Background: Lymph node (LN) status is vital to indicate and evaluate the curative potential of relatively early gastric cancer (GC; T1–T2) treatment (endoscopic or surgery). Currently, there is a lack of robust and convenient methods to identify such metastasis before therapeutic decision-making; therefore, there is an urgent need to identify biomarkers that could aid the identification of patients with LN metastasis.
Methods: Genome-wide expression profiles of long noncoding RNA (lncRNA) in primary T1 gastric cancer data from The Cancer Genome Atlas (TCGA) was used to identify an lncRNA‑expression signature capable of detecting LN metastasis of GC, and establish a 10-lncRNA risk‑prediction model based on deap learning. The performance of the lncRNA panel in diagnosing LN metastasis was evaluated using both in silico and clinical validation methods. In silico validation was conducted using TCGA and Asian Cancer Research Group (ACRG) datasets. Clinical validation was performed on T1 and T2 patients, and the panel's efficacy was compared with that of traditional tumor markers and computed tomography (CT) scans.

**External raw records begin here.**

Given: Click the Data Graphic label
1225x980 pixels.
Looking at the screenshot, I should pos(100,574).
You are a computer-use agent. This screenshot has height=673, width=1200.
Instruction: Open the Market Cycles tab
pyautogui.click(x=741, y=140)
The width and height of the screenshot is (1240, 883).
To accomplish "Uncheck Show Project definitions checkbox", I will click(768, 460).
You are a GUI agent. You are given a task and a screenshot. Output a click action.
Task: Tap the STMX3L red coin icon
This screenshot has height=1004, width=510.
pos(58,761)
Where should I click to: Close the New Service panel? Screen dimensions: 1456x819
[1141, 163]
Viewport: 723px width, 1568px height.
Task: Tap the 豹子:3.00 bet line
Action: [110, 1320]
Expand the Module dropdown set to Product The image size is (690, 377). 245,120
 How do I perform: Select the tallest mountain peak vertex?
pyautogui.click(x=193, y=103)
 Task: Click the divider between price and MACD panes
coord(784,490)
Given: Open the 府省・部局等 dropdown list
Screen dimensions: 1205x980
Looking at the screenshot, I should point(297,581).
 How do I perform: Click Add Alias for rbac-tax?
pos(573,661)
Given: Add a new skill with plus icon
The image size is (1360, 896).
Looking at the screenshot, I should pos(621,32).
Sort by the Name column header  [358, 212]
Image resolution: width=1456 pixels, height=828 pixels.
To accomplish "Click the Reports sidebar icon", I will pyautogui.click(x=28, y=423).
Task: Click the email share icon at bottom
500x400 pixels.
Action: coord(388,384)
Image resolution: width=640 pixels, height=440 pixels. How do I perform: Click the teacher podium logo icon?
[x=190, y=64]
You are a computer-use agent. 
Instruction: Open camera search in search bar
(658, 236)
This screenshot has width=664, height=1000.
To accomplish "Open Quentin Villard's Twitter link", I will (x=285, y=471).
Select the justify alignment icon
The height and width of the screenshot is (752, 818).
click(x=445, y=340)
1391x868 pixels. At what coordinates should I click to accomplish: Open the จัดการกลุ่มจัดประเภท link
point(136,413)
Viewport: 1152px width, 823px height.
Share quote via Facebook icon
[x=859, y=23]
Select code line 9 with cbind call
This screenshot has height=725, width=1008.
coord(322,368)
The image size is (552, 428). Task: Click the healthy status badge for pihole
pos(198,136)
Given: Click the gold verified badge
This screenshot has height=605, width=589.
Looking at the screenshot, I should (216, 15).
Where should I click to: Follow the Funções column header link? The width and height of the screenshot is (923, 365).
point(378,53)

Results: Profiling of genome-wide RNA expression identified a panel of lncRNA to predict LN metastasis in T1 stage gastric cancer (area under the curve (AUC) = 0.961). A 10-lncRNA risk-prediction model was then constructed, which was validated successfully in T1 and T2 datasets (TCGA, AUC = 0.852; ACRG, AUC = 0.834). Thereafter, the clinical performance of the lncRNA panel was validated in clinical cohorts (T1, AUC = 0.812; T2, AUC = 0.805; T1+T2, AUC = 0.764). Notably, the 10-lncRNA panel demonstrated significantly better performance compared with CT and conventional tumor markers (carcinoembryonic antigen and carbohydrate antigen 19-9).
Conclusions: The novel 10-lncRNA could diagnose LN metastasis robustly in relatively early gastric cancer (T1–T2), with promising clinical potential.